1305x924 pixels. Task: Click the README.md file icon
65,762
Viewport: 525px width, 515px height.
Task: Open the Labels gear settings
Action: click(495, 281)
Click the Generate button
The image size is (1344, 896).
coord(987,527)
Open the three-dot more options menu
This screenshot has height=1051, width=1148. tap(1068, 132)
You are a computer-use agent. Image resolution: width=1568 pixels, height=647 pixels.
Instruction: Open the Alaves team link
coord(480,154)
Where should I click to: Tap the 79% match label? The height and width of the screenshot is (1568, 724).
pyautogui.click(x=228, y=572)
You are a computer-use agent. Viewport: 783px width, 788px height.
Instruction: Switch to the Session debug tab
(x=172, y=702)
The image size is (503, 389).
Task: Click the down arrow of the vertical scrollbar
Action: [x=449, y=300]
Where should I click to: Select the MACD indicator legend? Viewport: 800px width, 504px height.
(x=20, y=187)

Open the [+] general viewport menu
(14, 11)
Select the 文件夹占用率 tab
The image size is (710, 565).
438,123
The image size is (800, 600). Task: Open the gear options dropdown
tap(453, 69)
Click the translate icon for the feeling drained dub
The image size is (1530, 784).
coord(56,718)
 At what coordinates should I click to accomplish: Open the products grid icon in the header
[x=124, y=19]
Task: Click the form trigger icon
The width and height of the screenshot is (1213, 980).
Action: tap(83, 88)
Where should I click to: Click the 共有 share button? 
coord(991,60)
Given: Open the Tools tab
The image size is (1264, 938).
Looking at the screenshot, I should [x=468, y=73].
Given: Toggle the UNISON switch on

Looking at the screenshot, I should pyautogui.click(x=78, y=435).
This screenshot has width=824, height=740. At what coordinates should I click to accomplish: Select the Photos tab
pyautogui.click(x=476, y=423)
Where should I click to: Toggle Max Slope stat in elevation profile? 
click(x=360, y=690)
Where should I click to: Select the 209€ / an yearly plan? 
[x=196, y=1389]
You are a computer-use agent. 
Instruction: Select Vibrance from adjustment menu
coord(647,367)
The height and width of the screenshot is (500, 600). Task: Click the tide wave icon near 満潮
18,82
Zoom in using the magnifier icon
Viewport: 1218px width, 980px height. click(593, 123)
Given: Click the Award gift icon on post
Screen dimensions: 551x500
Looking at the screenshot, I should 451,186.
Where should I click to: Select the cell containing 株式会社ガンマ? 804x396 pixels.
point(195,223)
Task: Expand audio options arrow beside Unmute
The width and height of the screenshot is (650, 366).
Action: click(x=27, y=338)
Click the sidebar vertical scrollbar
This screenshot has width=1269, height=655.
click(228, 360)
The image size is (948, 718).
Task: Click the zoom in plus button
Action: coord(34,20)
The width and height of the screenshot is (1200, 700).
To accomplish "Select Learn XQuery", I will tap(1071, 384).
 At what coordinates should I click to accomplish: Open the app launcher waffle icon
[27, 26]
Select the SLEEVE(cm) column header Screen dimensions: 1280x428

-.-.-

Your task => Return the data exactly. Include every record.

Task output =>
1305x924 pixels. Task: Click the README.md file icon
65,762
Viewport: 525px width, 515px height.
Task: Open the Labels gear settings
Action: click(495, 281)
Click the Generate button
The image size is (1344, 896).
coord(987,527)
Open the three-dot more options menu
This screenshot has height=1051, width=1148. tap(1068, 132)
You are a computer-use agent. Image resolution: width=1568 pixels, height=647 pixels.
Instruction: Open the Alaves team link
coord(480,154)
Where should I click to: Tap the 79% match label? The height and width of the screenshot is (1568, 724).
pyautogui.click(x=228, y=572)
You are a computer-use agent. Viewport: 783px width, 788px height.
Instruction: Switch to the Session debug tab
(x=172, y=702)
The image size is (503, 389).
Task: Click the down arrow of the vertical scrollbar
Action: [x=449, y=300]
Where should I click to: Select the MACD indicator legend? Viewport: 800px width, 504px height.
(x=20, y=187)

Open the [+] general viewport menu
(14, 11)
Select the 文件夹占用率 tab
The image size is (710, 565).
438,123
The image size is (800, 600). Task: Open the gear options dropdown
tap(453, 69)
Click the translate icon for the feeling drained dub
The image size is (1530, 784).
coord(56,718)
 At what coordinates should I click to accomplish: Open the products grid icon in the header
[x=124, y=19]
Task: Click the form trigger icon
The width and height of the screenshot is (1213, 980).
Action: tap(83, 88)
Where should I click to: Click the 共有 share button? 
coord(991,60)
Given: Open the Tools tab
The image size is (1264, 938).
Looking at the screenshot, I should [x=468, y=73].
Given: Toggle the UNISON switch on

Looking at the screenshot, I should pyautogui.click(x=78, y=435).
This screenshot has width=824, height=740. At what coordinates should I click to accomplish: Select the Photos tab
pyautogui.click(x=476, y=423)
Where should I click to: Toggle Max Slope stat in elevation profile? 
click(x=360, y=690)
Where should I click to: Select the 209€ / an yearly plan? 
[x=196, y=1389]
You are a computer-use agent. 
Instruction: Select Vibrance from adjustment menu
coord(647,367)
The height and width of the screenshot is (500, 600). Task: Click the tide wave icon near 満潮
18,82
Zoom in using the magnifier icon
Viewport: 1218px width, 980px height. click(593, 123)
Given: Click the Award gift icon on post
Screen dimensions: 551x500
Looking at the screenshot, I should 451,186.
Where should I click to: Select the cell containing 株式会社ガンマ? 804x396 pixels.
point(195,223)
Task: Expand audio options arrow beside Unmute
The width and height of the screenshot is (650, 366).
Action: click(x=27, y=338)
Click the sidebar vertical scrollbar
This screenshot has width=1269, height=655.
click(228, 360)
The image size is (948, 718).
Task: Click the zoom in plus button
Action: coord(34,20)
The width and height of the screenshot is (1200, 700).
To accomplish "Select Learn XQuery", I will tap(1071, 384).
 At what coordinates should I click to accomplish: Open the app launcher waffle icon
[27, 26]
Select the SLEEVE(cm) column header Screen dimensions: 1280x428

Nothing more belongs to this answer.